◆ DOCUMENT PASSAGE ◆
-- Begin --

# I messed up repeatedly.



## InsecureSecurity

This may get long, but it will honestly feel good to get out in the open. 

My wife and I have been married for 8 years and together for over 9. We rushed in to marriage due to a unexpected pregnancy. Small court house wedding with a dinner at a local restaurant afterwards. She had a child from before our relationship and I didn't want to have a child with her as well without being married. After a month of marriage we lost the baby. I was heartbroken, and so was she. I grew up in a abusive home and had little to no control of my anger. After just a year of marriage I caught my wife cheating on me with a man from her work. I actually used this website years ago to help with the situation. I was devastated and I took out all my frustrations on her. Never physically, but I was rude and shut down. There was no conversation. After time I realized that I could forgive and move on so that's what we did. We talked it through, she put forth a ton of effort, and we ended up stronger in the end.

Fast forward to about 3 and a half years ago. We were seriously trying to have another baby. Her child from the previous relationship is my daughter and will be until the day I die. I cherish her. I am her dad and she knows no one else in that role. However, we decided we wanted to add another one. After trying for months and months we finally conceived. Shortly after this, my mother died. My abusive, horrible mother, who regularly insulted my wife and family and never attempted to be a part of our lives. I shouldn't have been so broken up about it, but I was. I changed completely. I isolated myself. I was there physically, but not mentally and emotionally. My wife took care of everything while pregnant. I stopped cherishing her and I broke out relationship pretty much completely. I ignored my wife on her birthday, holidays, and daily. I screwed up badly. I stopped caring about my relationships because I was convinced that I would end up just like my mother anyway, so why try? I would end up being alone, angry, and unloved so why put forth effort. Well, it was a self fulfilling prophecy. I let down my best friend and ruined my relationships with my family and in doing so I hurt my children too. 

I guess I was in denial this whole time, because I thought things were getting better. About 4 months ago my wife asked if I was smoking again. I told her no, even though I was. I was embarrassed to admit it to her so I thought I could lie about it. She accidentally found my cigarettes and called me out on it. Instead of being a man of conviction I got mad and when she walked by me while I was trying to talk to her I moved in front of her with my leg and shoved her into the doorway. I didn't intend for that to happen, but it did. Since then our marriage is basically nonexistent. We have times in which we talk or spend time together, but it isn't the same. She's repeatedly asked for a divorce, only to take it back the next day after saying she loves me but isn't in love with me. She says I am incapable of change and she is just sitting back watching me fail in trying to repair the marriage that I broke. I am at a loss. I don't know how to fix this. I'm a Christian, and regularly attend church and read the bible, but I don't know where to go from here. I need help, but I don't know what to do. My wife isn't happy and it's my fault. I'm failing my best friend, but at this point I don't even know her anymore. She says she doesn't know me anymore either and that she doesn't know how we're supposed to repair a marriage when we aren't even friends anymore. She's right, but I don't want this to end. I love her and I want to be with her. We have two children to raise, but what if she's right? What if I can't change and end up destroying the little bit of our relationship we have left?

What do I do?


----------



## Diana7

It sounds to me as if you have deep issues from you mothers abuse that need dealing with. Some good christian counseling as well as prayer/ministry should help a lot.

-- End --

Copy out the part of the marriage forum thread that begins at "What do I do?" and stops after "help a lot.", substituting "therapy" for "counseling".

◆ EXTRACTED RECORDS ◆

-- Begin --

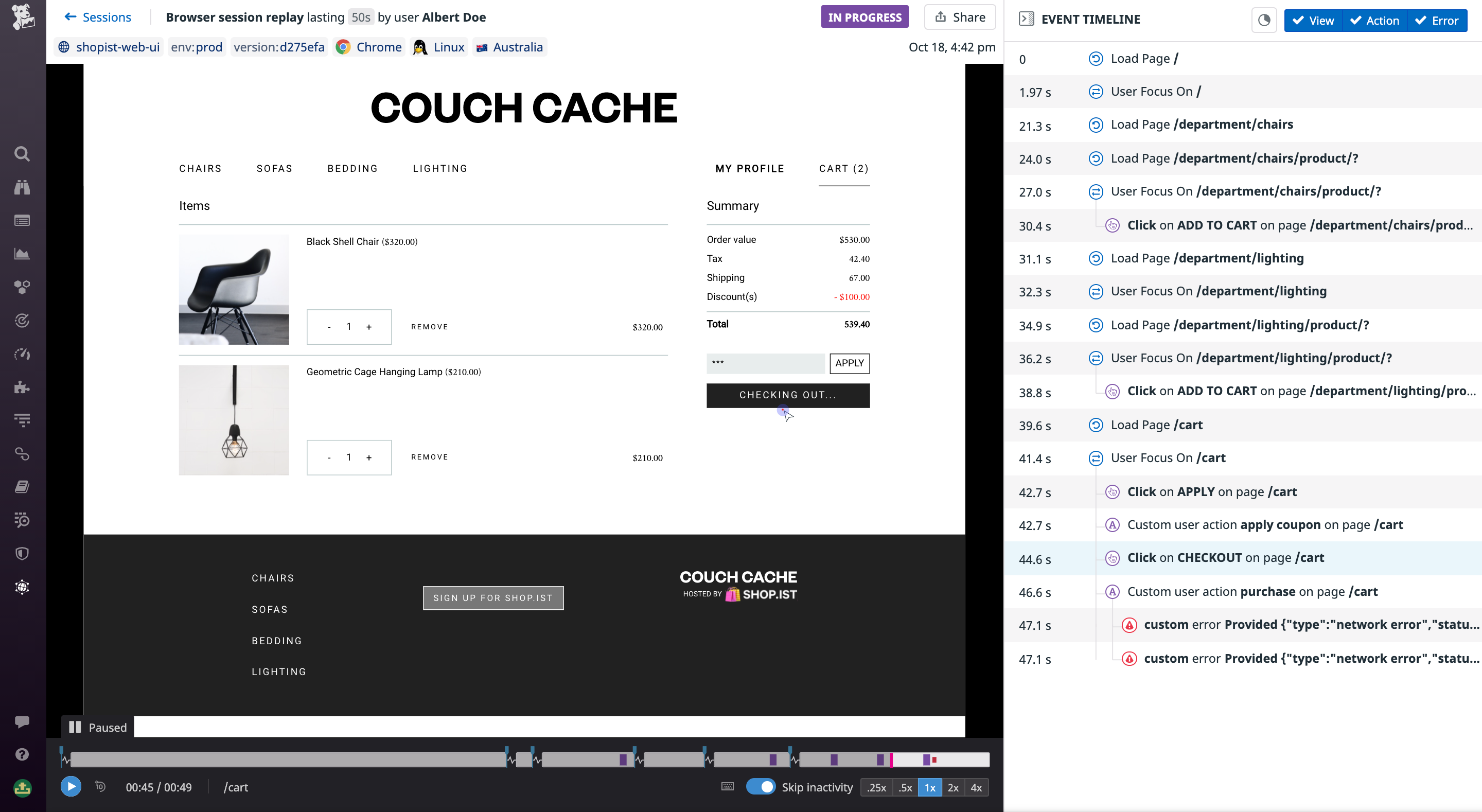
Task: Open the chat bubble icon in sidebar
Action: pyautogui.click(x=22, y=721)
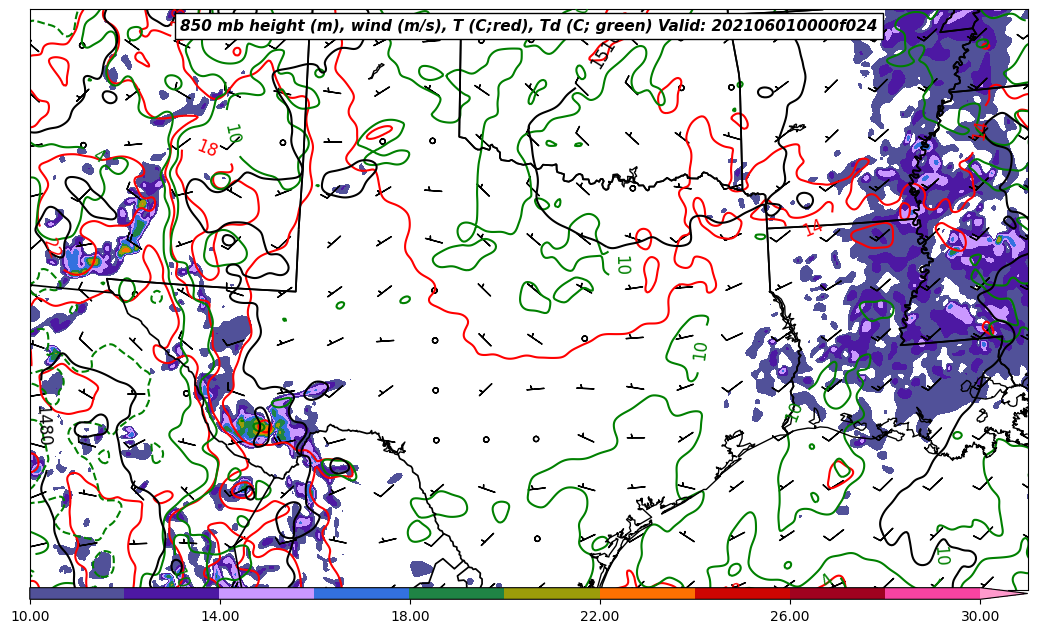The image size is (1037, 633).
Task: Click the bright red colorbar segment
Action: click(741, 593)
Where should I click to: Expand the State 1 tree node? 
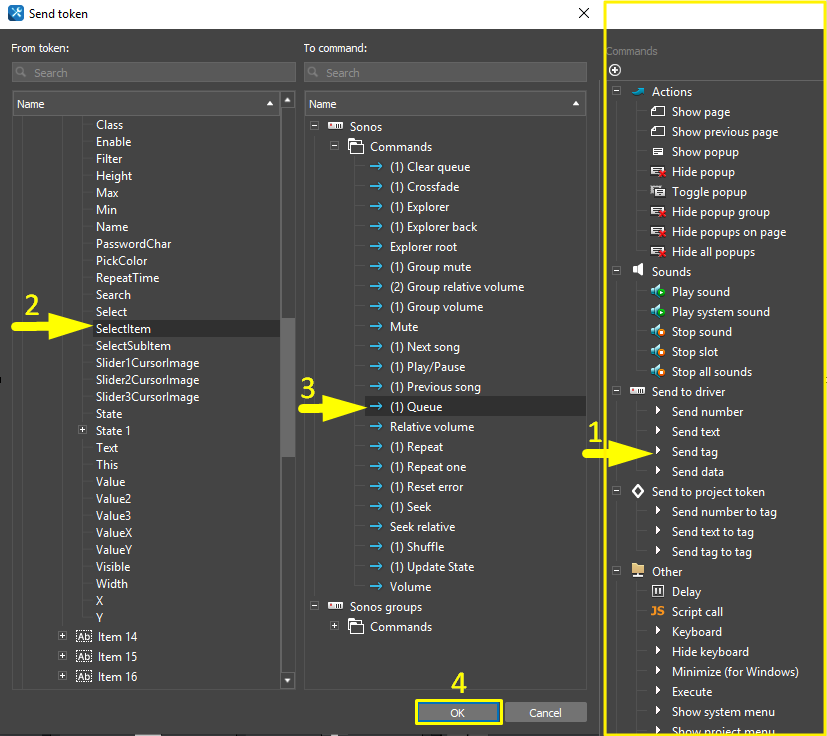pos(82,430)
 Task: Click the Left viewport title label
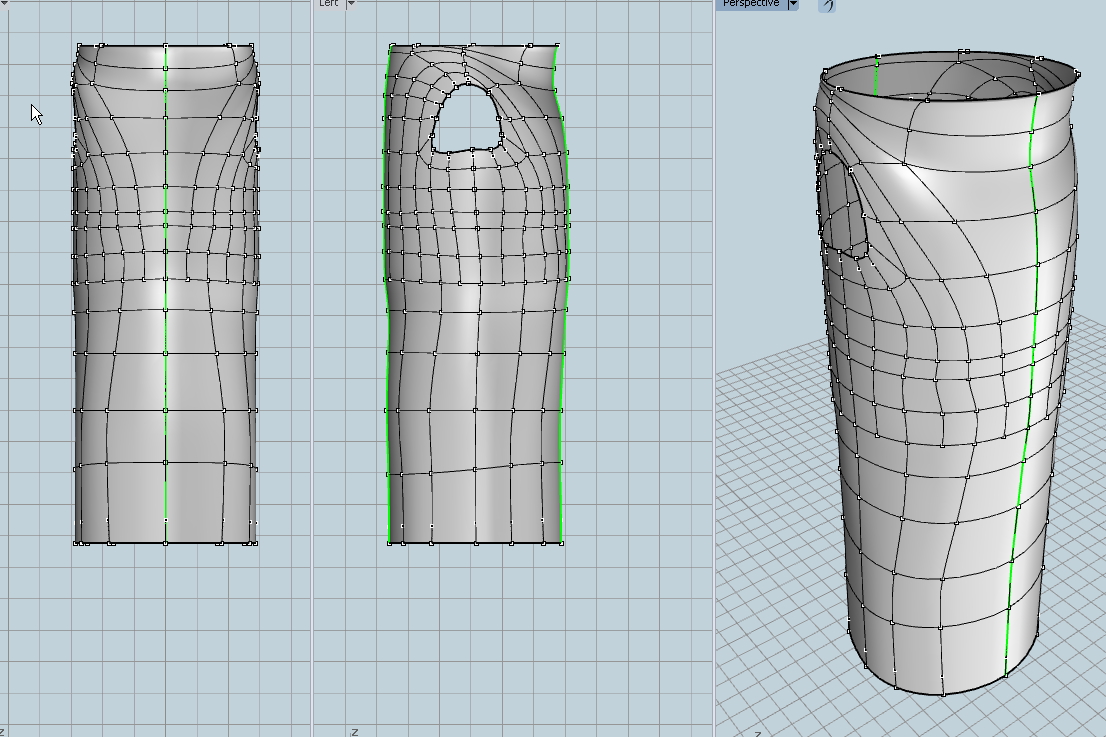point(328,4)
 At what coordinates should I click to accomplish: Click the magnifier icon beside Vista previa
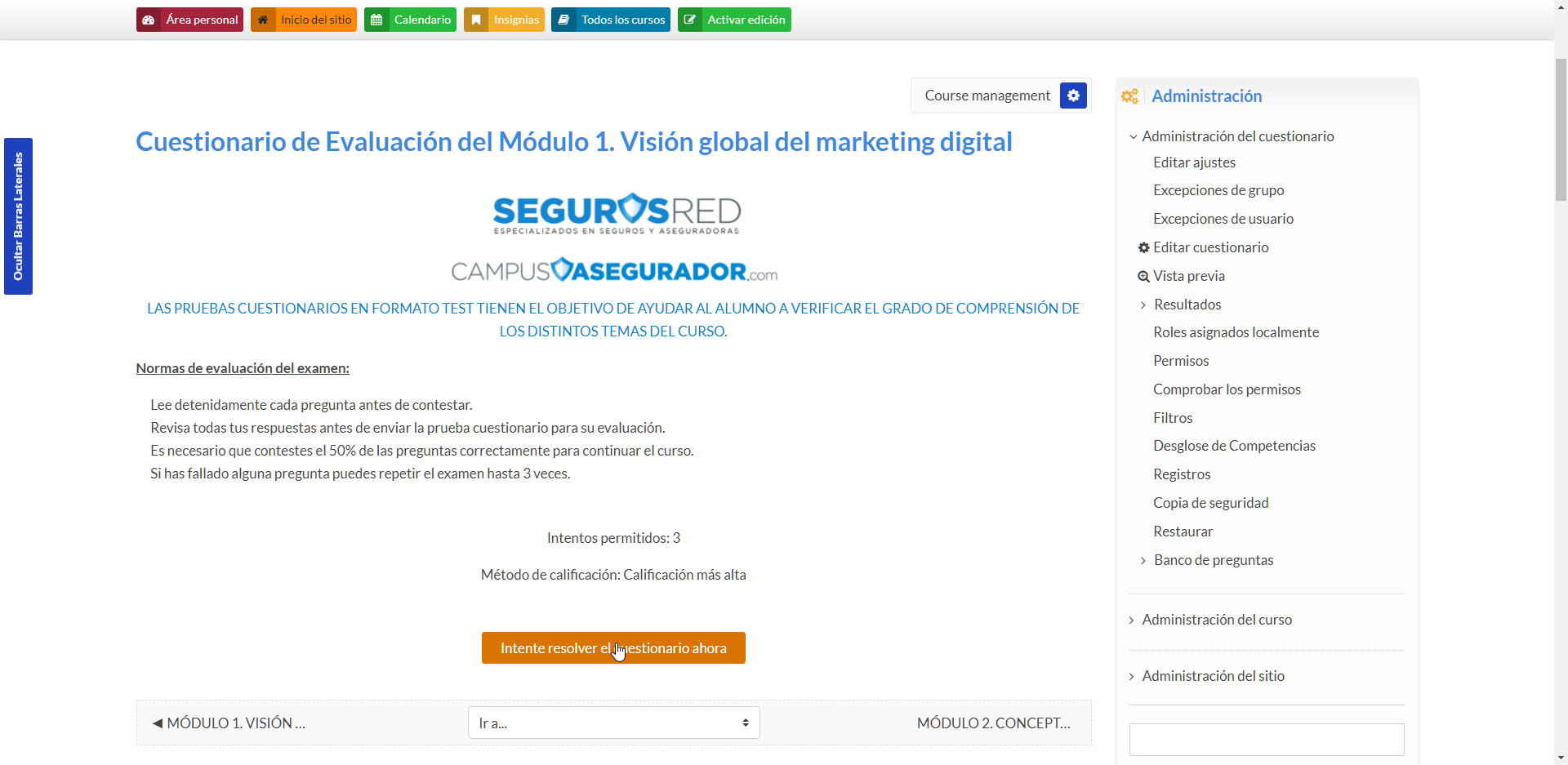(1143, 277)
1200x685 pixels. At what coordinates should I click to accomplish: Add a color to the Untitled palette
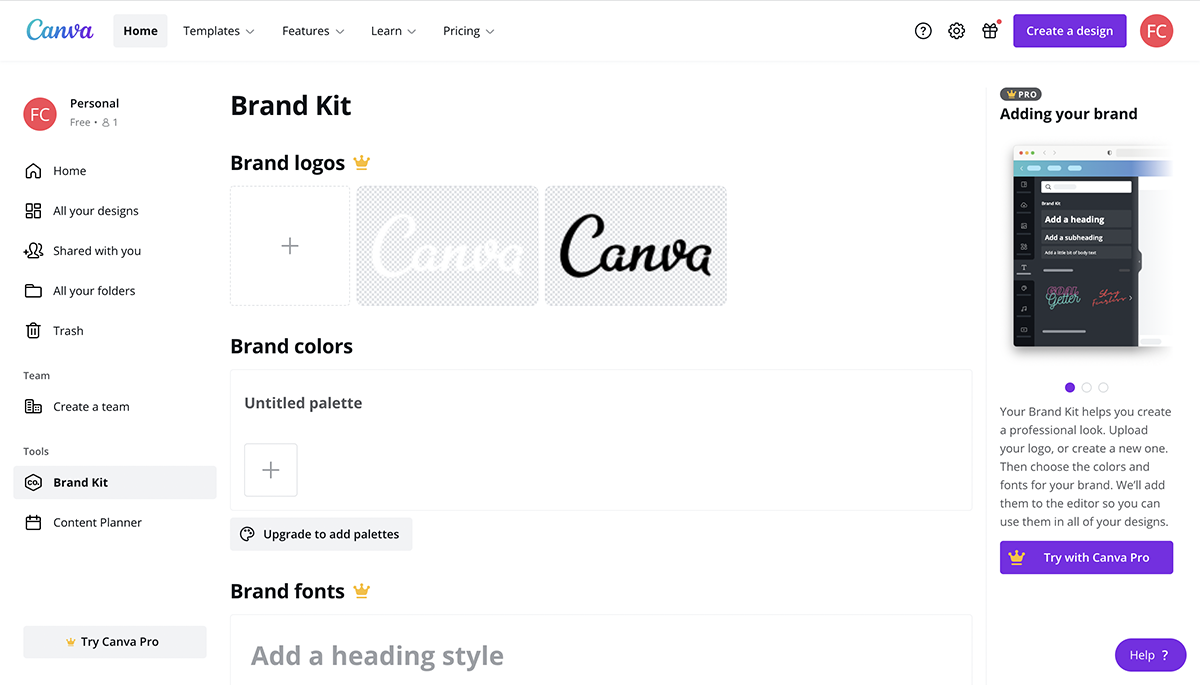(270, 470)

-- End --

◆ RESULT ◆
What do I do?


----------



## Diana7

It sounds to me as if you have deep issues from you mothers abuse that need dealing with. Some good christian therapy as well as prayer/ministry should help a lot.